Era mais uma noite normal na Martim Trovador, os mesmos clientes cansados, a mesma cerveja velha, a mesma palhaçada sem graça dos rufiões, as mesmas mãos bobas com a atendente, e a mesma impotência do taverneiro cansado, que só podia observar a decadência acontecendo diante dos seus olhos.

O taverneiro limpava as canecas com seu pano velho, tentando se lembrar de como era a vida antes do Conde Vladislov chegar. Lembrava de serem tempos mais simples, os garotos aprendiam a pescar enquanto sonhavam em se tornarem guerreiros, e as garotas aprendiam a fiar enquanto sonhavam em se tornarem princesas.

"Agora parece que tudo foi para os infernos", ele resmunga para a caneca em sua mão.

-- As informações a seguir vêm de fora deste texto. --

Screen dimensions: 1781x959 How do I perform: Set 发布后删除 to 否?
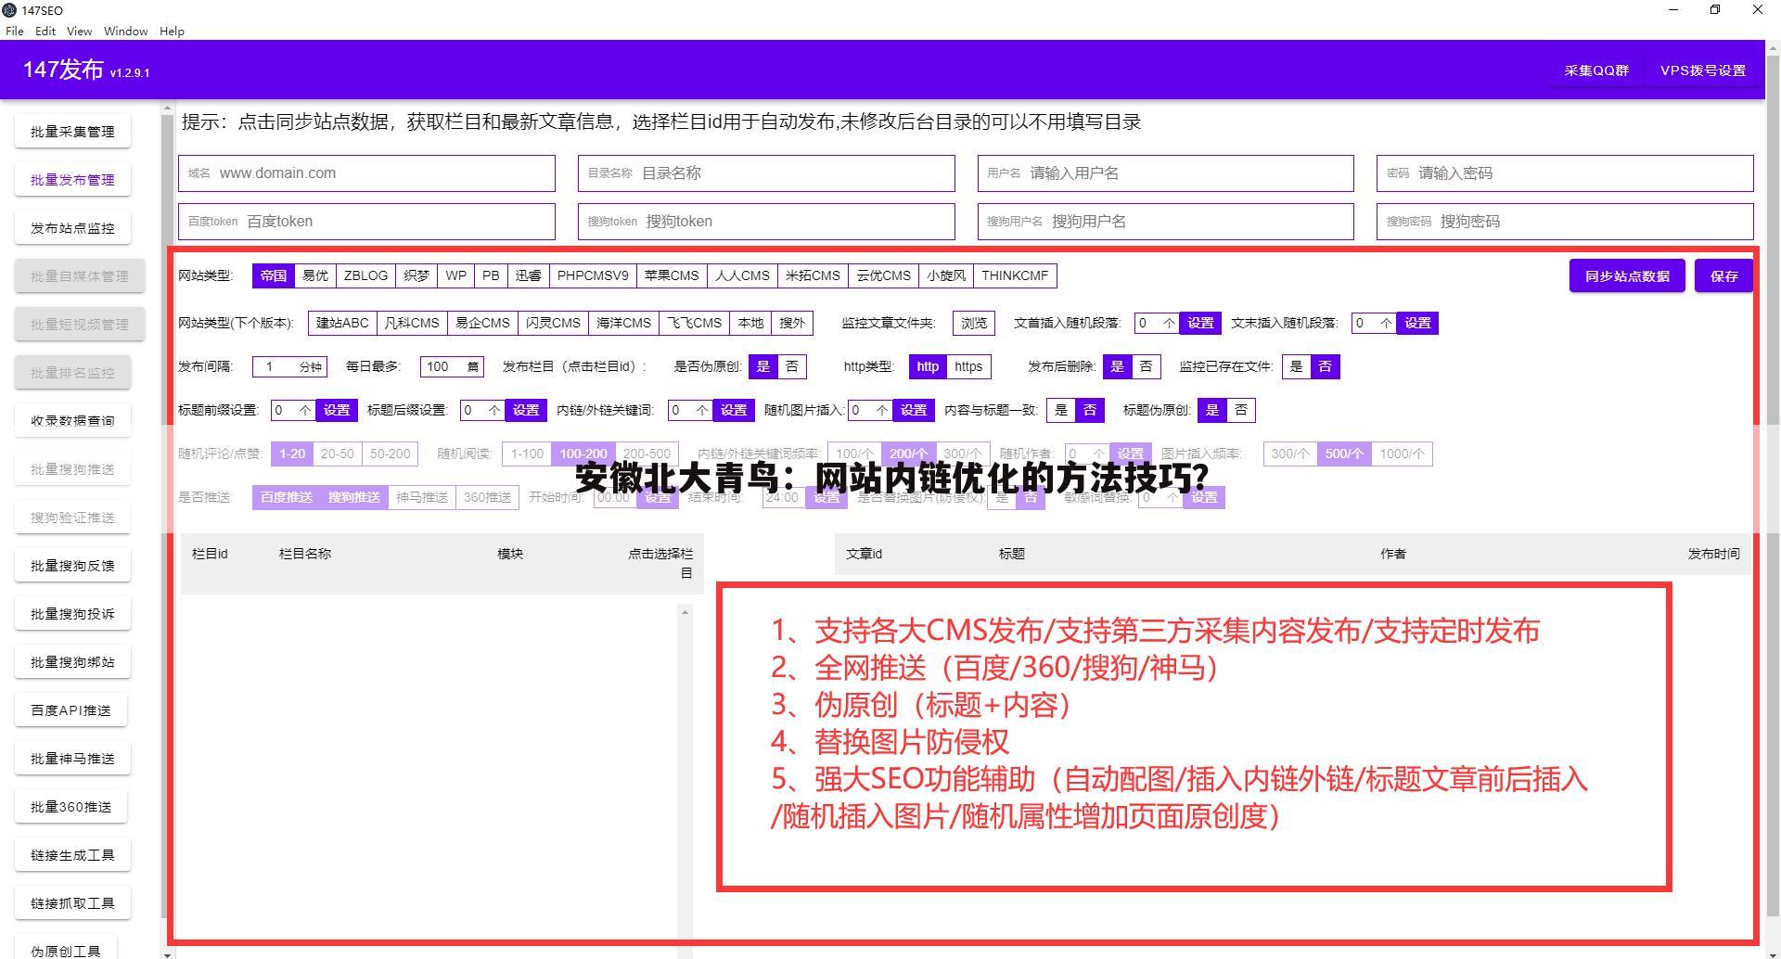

O rio verte vermelho e nauseabundo, o povo parece sempre doente, toda a pesca vai para os soldados do Conde e, como se não bastasse, crianças estão desaparecendo, sendo ouvidas na noite seguinte berrando de dor em algum lugar da Floresta Sombria.

O taverneiro é tirado do seu devaneio quando um homem alto, encapuzado, com uma armadura de couro preta e uma espada bastarda pendurada nas costas, entra no recinto. Pela qualidade da roupa e dos broches de prata que adornam sua vestimenta, o taverneiro logo percebe que aquele homem não é dali, e pode significar problemas.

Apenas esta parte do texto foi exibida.